Despite Galbraith's "retirement," the economist still runs a busy schedule. At 82, the former presidential advisor and one-time U.S. ambassador to India, is still sought after for his views on world economy and military history.

"If you live this close to the University, you don't retire," says Galbraith. "My experience is you do the same amount of work for half the pay."

Although many emeriti lead active post-Harvard lives, Galbraith says all should have the right to choose their retirement date, as long as their ability to teach and contribute remains consistent.

And that sentiment is just what Congress ruled in 1986, when former U.S. Rep. Claude D. Pepper (D-Fla.) sponsored a bill that forbids age discrimination in employment practices.

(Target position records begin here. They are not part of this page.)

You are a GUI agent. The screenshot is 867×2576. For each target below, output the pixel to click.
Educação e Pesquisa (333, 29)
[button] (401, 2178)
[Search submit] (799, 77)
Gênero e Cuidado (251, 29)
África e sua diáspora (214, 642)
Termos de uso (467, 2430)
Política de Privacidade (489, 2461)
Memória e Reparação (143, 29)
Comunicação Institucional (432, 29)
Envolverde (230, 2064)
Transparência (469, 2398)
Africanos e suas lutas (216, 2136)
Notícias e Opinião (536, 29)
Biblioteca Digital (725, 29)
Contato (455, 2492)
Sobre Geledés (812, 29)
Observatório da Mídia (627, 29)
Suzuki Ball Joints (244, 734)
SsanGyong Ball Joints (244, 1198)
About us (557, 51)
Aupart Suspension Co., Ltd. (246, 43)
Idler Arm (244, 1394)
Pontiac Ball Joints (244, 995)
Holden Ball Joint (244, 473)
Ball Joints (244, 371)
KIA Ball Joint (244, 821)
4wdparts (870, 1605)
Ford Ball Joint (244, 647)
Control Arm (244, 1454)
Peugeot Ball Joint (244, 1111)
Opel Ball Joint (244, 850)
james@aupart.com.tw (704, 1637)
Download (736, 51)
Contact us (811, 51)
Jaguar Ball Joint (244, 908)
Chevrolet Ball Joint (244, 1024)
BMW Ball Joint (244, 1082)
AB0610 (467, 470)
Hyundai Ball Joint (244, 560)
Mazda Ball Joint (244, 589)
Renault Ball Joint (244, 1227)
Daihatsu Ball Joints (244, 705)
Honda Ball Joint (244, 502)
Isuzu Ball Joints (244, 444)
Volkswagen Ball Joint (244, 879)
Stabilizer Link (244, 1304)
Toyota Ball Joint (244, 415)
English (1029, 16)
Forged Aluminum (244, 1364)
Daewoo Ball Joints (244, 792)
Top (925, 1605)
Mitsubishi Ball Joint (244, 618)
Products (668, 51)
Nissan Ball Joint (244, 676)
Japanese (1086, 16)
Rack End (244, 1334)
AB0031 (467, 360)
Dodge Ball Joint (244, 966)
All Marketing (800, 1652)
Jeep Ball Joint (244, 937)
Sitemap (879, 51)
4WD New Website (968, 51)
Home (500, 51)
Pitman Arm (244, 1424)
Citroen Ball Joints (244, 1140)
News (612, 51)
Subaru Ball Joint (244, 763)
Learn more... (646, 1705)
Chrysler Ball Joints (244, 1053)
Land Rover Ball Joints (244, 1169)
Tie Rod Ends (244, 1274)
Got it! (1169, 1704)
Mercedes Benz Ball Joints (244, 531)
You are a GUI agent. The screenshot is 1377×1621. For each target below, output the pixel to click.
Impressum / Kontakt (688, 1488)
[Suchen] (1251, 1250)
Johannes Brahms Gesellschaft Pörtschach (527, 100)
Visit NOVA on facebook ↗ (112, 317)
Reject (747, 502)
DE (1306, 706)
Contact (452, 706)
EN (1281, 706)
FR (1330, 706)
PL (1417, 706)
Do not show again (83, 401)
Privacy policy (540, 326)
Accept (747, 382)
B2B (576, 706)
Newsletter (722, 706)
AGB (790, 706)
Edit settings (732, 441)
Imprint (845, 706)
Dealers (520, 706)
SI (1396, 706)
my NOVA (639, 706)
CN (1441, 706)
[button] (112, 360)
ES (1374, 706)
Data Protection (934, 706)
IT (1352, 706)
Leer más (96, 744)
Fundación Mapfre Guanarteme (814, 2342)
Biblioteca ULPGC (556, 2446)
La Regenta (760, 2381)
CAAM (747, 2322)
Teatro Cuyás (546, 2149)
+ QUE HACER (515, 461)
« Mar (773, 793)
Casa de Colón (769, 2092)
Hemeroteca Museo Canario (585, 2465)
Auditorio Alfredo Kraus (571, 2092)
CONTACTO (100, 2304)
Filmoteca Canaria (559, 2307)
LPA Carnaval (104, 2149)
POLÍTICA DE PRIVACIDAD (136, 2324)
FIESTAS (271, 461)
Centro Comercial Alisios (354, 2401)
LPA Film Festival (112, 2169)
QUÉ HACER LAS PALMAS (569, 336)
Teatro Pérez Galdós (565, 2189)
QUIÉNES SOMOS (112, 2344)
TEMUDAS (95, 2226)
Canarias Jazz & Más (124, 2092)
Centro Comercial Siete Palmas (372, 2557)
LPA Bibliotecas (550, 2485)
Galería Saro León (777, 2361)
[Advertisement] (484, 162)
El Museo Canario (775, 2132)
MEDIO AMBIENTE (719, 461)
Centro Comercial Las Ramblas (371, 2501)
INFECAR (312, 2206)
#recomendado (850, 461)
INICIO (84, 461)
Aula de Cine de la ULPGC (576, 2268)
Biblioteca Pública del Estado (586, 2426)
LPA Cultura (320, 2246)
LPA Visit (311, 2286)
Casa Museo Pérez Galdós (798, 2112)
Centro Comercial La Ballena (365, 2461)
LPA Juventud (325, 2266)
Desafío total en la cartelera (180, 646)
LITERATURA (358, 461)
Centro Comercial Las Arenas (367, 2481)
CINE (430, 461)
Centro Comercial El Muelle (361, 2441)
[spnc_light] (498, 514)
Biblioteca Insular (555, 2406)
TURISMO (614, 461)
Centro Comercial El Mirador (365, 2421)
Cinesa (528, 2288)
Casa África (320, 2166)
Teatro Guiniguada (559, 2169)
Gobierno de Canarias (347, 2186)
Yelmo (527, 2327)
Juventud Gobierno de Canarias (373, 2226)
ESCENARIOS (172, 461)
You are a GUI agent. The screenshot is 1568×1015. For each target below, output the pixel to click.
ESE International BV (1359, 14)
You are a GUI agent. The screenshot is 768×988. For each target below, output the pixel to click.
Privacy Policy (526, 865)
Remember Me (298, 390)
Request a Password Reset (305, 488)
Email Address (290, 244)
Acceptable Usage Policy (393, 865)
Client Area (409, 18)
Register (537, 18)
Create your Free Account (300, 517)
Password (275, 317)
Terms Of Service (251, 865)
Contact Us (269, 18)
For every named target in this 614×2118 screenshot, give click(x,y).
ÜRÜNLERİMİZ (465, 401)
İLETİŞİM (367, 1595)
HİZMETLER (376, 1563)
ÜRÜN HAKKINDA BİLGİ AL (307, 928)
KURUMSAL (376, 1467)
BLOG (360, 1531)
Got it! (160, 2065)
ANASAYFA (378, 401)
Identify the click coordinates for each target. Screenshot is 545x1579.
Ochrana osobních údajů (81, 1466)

At that time, universities were given six years exemption from the new law.

When the law was passed, University officials immediately were concerned that professors who stay on long past the traditional retirement age would potentially occupy spaces for new, younger scholars.

At smaller, less research-oriented schools, Rosovsky says, tougher teaching loads will likely lead professors to continue retirement near 65 or 70. But for the nation's top research universities, Rosovsky adds, the problem will remain.

At Harvard, better working conditions may make professors more inclined to remain. For many here, work is their life, the dean says, and most are very unwilling to give it up.